→ **DATA RECORDS**:

=-=-=

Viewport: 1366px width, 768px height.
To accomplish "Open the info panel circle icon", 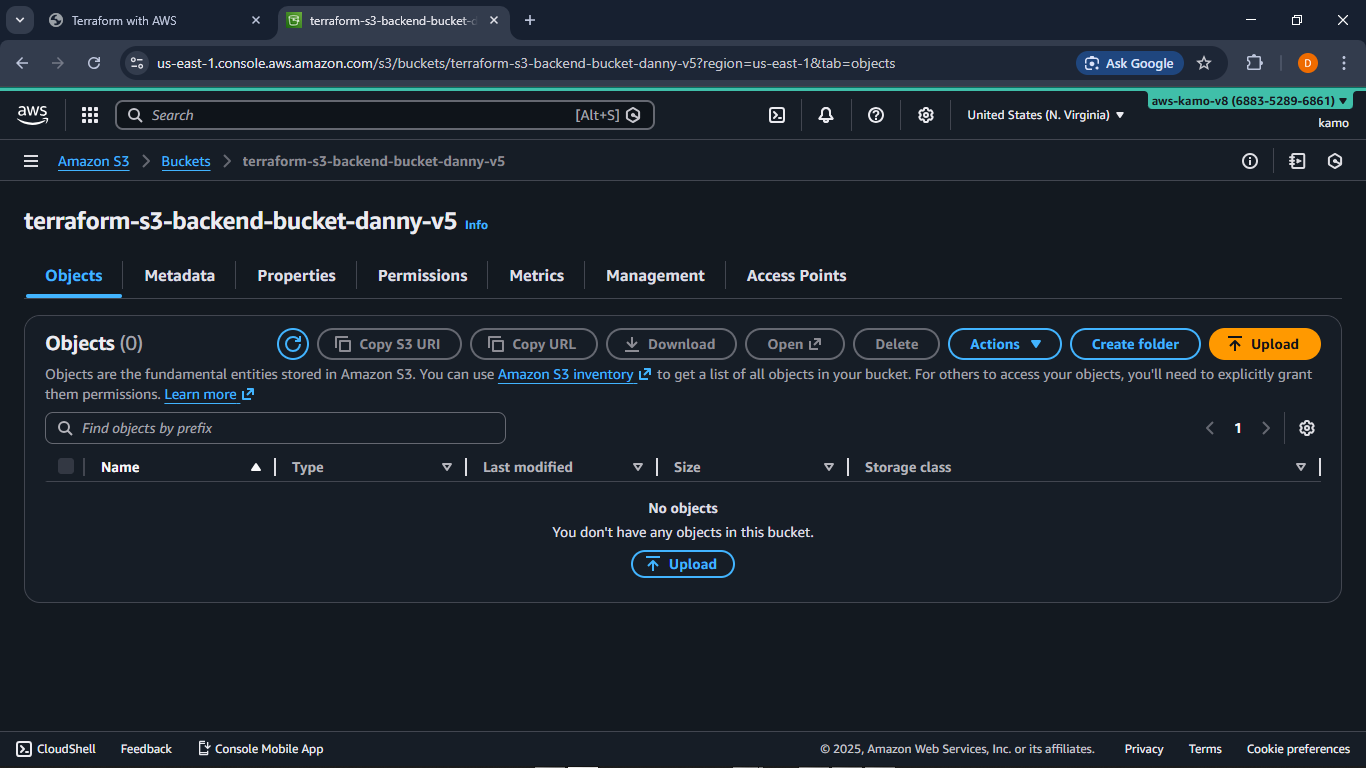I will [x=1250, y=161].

=-=-=

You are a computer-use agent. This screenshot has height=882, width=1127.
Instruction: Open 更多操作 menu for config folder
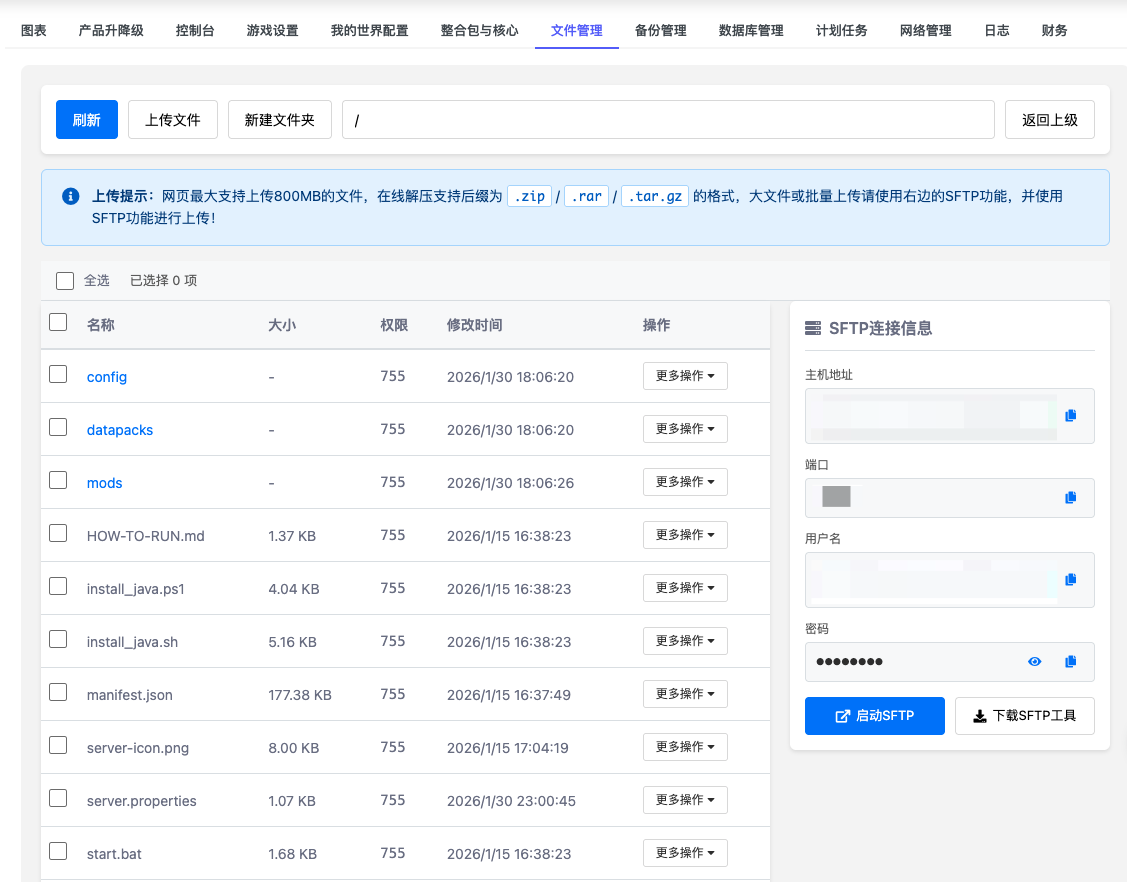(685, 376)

=-=-=

→ **EXERCISE INSTRUCTIONS**:
Only lines that hold the string "width" belong in the answer, so copy every one of them from the records.

→ **EXERCISE SOLUTION**:
Viewport: 1366px width, 768px height.
You are a computer-use agent. This screenshot has height=882, width=1127.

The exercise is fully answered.